__SET EXERCISE 1__
The article below covers the Taliban's capture of US-supplied military equipment. List every person it names and quotes directly.

__EXCERPTED TEXT__
--------

The Taliban has captured a vast array of modern military equipment including military aircraft, ammunition, and guns after they overran Afghan forces that failed to defend district centers, the capital, and military bases, according to the Associated Press.

A US defense official speaking on conditions on anonymity told the AP that the Taliban's gaining of US-supplied equipment is "enormous."

The AP notes that this reveals this misjudgment by the US military and intelligence agencies of the viability of the Afghan forces they trained, which reportedly in some cases chose to surrender their equipment rather than fight off the Taliban.

While the US military armed Afghan forces with excellent equipment and training, military leaders and officials say that the forces lacked will and moral factors.

"Money can't buy will. You cannot purchase leadership," said John Kirby, chief spokesman for Defense Secretary Lloyd Austin, on Monday.

Retired Army lieutenant general Doug Lute who helped direct Afghan war strategy during the Bush and Obama administrations, said that what the Afghans received in physical resources they lacked in the more important intangibles ideologies.

"The principle of war stands — moral factors dominate material factors," he said. "Morale, discipline, leadership, unit cohesion are more decisive than numbers of forces and equipment. As outsiders in Afghanistan, we can provide materiel, but only Afghans can provide the intangible moral factors."

In contrast to the Afghan forces, the Taliban proved to be a superior force despite lacking in numbers and sophisticated equipment.

When President Joe Biden announced the US withdrawal of troops in April, intelligence agencies did not force the force that would become the Taliban, according to the AP.

"If we wouldn't have used hope as a course of action, ... we would have realized the rapid drawdown of US forces sent a signal to the Afghan national forces that they were being abandoned," said Chris Miller, who was acting secretary of defense during the Trump administration and saw combat in Afghanistan in 2001.

A professor of international and public affairs at Columbia University and a former adviser to US commanders in Afghanistan named Stephen Biddle, said that Biden's April announcement set the events of the last few days in motion.

"'The problem of the US withdrawal is that it sent a nationwide signal that the jig is up — a sudden, nationwide signal that everyone read the same way,' Biddle said. Before April, the Afghan government troops were slowly but steadily losing the war, he said. When they learned that their American partners were going home, an impulse to give up without a fight 'spread like wildfire,'" wrote the AP.

According to the congressionally created watchdog the Office of the Special Inspector General for Afghanistan Reconstruction, about $83 billion Of the approximately $145 billion the US government spent trying to rebuild Afghanistan went towards building and sustaining the country's army and police forces.

--------

__INPUT FOR THIS TASK__
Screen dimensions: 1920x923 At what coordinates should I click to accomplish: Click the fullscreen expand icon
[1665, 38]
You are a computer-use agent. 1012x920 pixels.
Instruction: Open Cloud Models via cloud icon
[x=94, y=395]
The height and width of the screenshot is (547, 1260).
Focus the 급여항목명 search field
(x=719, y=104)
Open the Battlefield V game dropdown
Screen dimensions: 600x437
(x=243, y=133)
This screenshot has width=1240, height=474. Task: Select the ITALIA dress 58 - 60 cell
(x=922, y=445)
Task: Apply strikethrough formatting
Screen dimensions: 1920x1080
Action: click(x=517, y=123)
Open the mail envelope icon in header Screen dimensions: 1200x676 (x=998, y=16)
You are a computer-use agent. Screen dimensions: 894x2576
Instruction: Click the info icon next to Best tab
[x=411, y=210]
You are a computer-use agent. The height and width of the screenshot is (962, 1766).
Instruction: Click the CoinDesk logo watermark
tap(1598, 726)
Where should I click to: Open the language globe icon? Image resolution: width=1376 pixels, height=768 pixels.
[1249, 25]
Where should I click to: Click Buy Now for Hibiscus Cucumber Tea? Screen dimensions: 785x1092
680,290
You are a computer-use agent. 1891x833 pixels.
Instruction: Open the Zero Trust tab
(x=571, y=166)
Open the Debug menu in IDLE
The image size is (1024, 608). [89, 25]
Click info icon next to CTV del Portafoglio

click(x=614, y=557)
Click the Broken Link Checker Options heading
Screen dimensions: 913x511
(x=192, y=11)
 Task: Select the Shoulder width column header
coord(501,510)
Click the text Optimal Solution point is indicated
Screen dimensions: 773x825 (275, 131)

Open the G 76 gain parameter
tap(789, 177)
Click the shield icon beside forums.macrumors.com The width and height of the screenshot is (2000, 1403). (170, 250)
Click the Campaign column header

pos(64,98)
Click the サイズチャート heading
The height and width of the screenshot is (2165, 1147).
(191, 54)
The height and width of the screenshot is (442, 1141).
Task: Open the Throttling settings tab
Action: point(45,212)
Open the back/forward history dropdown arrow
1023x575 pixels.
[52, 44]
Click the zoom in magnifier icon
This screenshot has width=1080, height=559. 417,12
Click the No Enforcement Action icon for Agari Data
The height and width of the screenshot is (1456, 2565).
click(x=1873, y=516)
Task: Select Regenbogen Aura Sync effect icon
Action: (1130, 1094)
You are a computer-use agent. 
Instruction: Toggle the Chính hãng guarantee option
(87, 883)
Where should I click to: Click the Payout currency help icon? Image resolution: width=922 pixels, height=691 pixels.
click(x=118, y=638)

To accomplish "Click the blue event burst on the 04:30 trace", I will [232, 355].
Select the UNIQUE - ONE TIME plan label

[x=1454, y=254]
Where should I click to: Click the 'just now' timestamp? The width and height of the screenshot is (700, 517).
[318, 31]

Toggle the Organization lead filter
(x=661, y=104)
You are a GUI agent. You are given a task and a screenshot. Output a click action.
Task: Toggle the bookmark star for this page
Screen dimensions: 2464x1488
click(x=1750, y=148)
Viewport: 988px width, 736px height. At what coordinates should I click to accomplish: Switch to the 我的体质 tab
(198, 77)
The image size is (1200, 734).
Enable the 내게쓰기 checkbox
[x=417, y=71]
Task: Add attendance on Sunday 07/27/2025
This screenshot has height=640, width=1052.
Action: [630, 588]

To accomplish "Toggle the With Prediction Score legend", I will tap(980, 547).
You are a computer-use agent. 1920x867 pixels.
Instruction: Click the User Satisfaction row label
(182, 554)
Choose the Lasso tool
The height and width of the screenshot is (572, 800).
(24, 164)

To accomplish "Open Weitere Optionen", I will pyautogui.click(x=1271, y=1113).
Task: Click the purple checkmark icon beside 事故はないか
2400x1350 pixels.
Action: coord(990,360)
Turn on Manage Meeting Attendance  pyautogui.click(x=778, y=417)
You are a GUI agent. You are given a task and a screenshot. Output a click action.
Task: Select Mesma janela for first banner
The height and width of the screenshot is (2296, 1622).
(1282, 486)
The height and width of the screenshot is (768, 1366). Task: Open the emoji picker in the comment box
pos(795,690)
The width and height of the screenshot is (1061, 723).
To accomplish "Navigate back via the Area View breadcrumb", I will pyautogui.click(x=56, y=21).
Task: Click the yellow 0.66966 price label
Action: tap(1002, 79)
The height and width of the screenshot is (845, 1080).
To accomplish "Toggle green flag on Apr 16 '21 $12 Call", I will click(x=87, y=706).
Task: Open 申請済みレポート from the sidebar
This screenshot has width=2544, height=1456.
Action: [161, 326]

--------

__SET EXERCISE 2__
In the records, copy the lines from the line with "You are a computer-use agent. Screen" up to and including the line with "[x=411, y=210]".

__EXERCISE ANSWER 1__
- John Kirby
- Doug Lute
- Chris Miller
- Stephen Biddle

__EXERCISE ANSWER 2__
You are a computer-use agent. Screen dimensions: 894x2576
Instruction: Click the info icon next to Best tab
[x=411, y=210]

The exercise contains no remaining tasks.